In ColorfulClouds App and ColorfulClouds Weather API, we could get current GPS
location’s weather alert information, such as “Gale Blue Alert”. Different
countries and regions have different rules for issuing alerts. In China, it is
issued according to the administrative division level, and the smallest is the
county-level administrative division. Therefore, in the implementation, it is
necessary to convert the GPS location into the administrative division level
information, and then find the relevant alert information.
Early users of ColorfulClouds App and ColorfulClouds Weather API may know that
for a long time, the meteorological warnings displayed by ColorfulClouds are
often inconsistent with the administrative division. This is very bad for user
experience and toB customers:
When people are in Changping, they see Haidian warning
When people are in Haidian, they see Chaoyang warning
When people are in Chaoyang, they see Tongzhou warning
Ashamed to say, this calculation idea is very simple: Traverse each adcode
center point to calculate which is the nearest adcode, which is simple and rude.
It is similar to the weather station data query in the previous section, and it
is not complicated to understand. Limited by the team situation at the time,
there is no solution before 2021. The overall accuracy index has not been
evaluated, and it was optimistic that it was about 70% to 80% (a big mistake).
Later, as the team grew and user feedback increased, we decided to start working
on this problem. At that time, the idea was that if the grid of each kilometer
in the country was pre-calculated, would it be accurate enough? Quad grid with
latitude and longitude, or something else?
Grab 2018 GopherChina Sharing provides a reference:
Geohash will be distorted in the equatorial region, and the area represented by
the same resolution is very different in the mid-latitude and equatorial
regions. result in worse results. Although the mainland of China is at
mid-latitudes, considering that the north-south span is not small, It is best
that the actual area represented by the same resolution is close, so that the
same resolution can be used. So Geohash was ruled out.
S2 is a geographic index system that I have been paying attention to for a long
time The advantage is:
Stable: S2 has withstood the test of Google Maps for many years
Algorithm design: the parent node must contain exactly four child nodes (this
will be very important afterwards)
Disadvantages:
Full API implemented only in C++
Go implements the algorithm from scratch, and the project activity is worrying
Compared with before, Uber H3 It is serious about doing open source (it has a
lot of use in data analysis scenarios). And there are ready-made packages for
each language. After searching, I found that Uber, Grab, and Didi are all using
hexagons as geographic indexes. And we have already used H3 in some businesses
in the production environment. That’s it. The point of view at the time was that
we were closer to these ride-hailing companies in terms of geographic data
processing, being sensitive to distance/range and less sensitive to boundaries.

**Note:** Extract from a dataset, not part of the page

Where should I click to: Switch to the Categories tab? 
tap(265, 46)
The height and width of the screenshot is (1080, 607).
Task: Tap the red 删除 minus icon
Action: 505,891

Download polygon files from the internet, use Uber H3’s Polygon Fill method with
resolution set to 9, and fill polygon areas with H3 small grids.
Red shows the original grid, blue shows after aggregation
We built a validation dataset A using public data (containing only
latitude/longitude and adcode), and found that the first generation accuracy was
around 50%. The red grid achieved 90%+ accuracy, showing very significant
improvement. After launch, we also exposed administrative division level
information in the v2.6 version of the API.
The disadvantages of this implementation are obvious:
High memory usage, 200MB memory overhead?
The generation and maintenance of Geo polygon files and H3ID JSON files are
manually implemented, not very engineered
The file itself is large, less than 20MB, and there is no separation of code
and data
At the end of November 2021, users reported that they were not receiving local
warning messages. We checked the nearby grid data and found unexpected
situations:
Adjacent grids
The user was on the boundary line of the administrative division. Due to grid
aggregation, the details of the entire shape were lost, causing the user’s
location to be classified into another adjacent grid. Especially since H3’s
upper and lower layers cover approximate areas rather than complete containment
relationships, the grids won’t be as accurate at boundaries, so this method
can’t be used:
In use cases where exact boundaries are needed applications must take care to
handle the hierarchical concerns. This can be done by taking care to use the
hierarchy as a logical one rather than geographic. Another useful approach is
using the grid system as an optimization in addition to a more precise
point-in-polygon check.
We initially tried increasing the resolution for finer granularity, but still
couldn’t contain everything because boundary range details are difficult to
aggregate unless precision is increased to tens of meters level, which would
create too much memory pressure. The only option left was to tackle polygon
searching.
Theoretically, how do you determine if a point is inside a polygon? This problem
is formally called Point in polygon, or PIP for short. The
mathematical algorithm is called Ray casting, and the
determination condition is: if the number of intersections between a ray cast
from the point and the polygon is always odd, then the point is inside the
polygon:
However, when implementing in code, we need more than just the algorithm - we
need to consider various edge cases, execution efficiency, etc., requiring a
mature and reliable solution. We researched some community open-source algorithm
implementations and found that the geographic calculation component used by the
Tile38 database best met our needs. Particularly, in 2018 the author developed
polygon pre-indexing optimization, which stores an index
structure based on RTree along with the polygon data, dividing the entire
polygon into many small quadrilaterals, thereby achieving faster Point in
Polygon determination. So based on previous work, we implemented high-precision
latitude/longitude to administrative division conversion that wasn’t too slow
using administrative division polygon data.
If there’s anything I wish I had studied beforehand, it would be
RFC 7946. The entire GeoJSON file definition is clearly defined
through this document.
For example, we would have considered more when dealing with an administrative
division having two polygons. We didn’t notice this initially, like with
Qingshanhu District:
青山湖
Later, as time went on, we rebuilt the validation dataset once and compared the
historical implementations with the latest version:
Version
Accuracy
v1
56.5%
v2
88.8%
v3
97.4%
Production environment:
Memory usage: 728MB
Startup time: 5.6s, originally 5.2s, +0.4s
API latency: 1.9ms, originally 1.5ms, +0.4ms
Compared to the original H3 index construction and direct map lookup,
implementing the ray-casting method now takes considerably more time. A single
query takes around 100,000 ns, and in high-concurrency scenarios, it consumed
too much CPU resource. We introduced another layer of RTree indexing on the
outer layer of all polygons to avoid completely traversing thousands of polygons
across the country. As shown in the figure, China’s administrative division
RTree index information:
With the addition of RTree indexing, only dozens of polygon data need to be
checked for identification, reducing overall time consumption by 80%. It takes
around 20,000 ns to obtain administrative division information.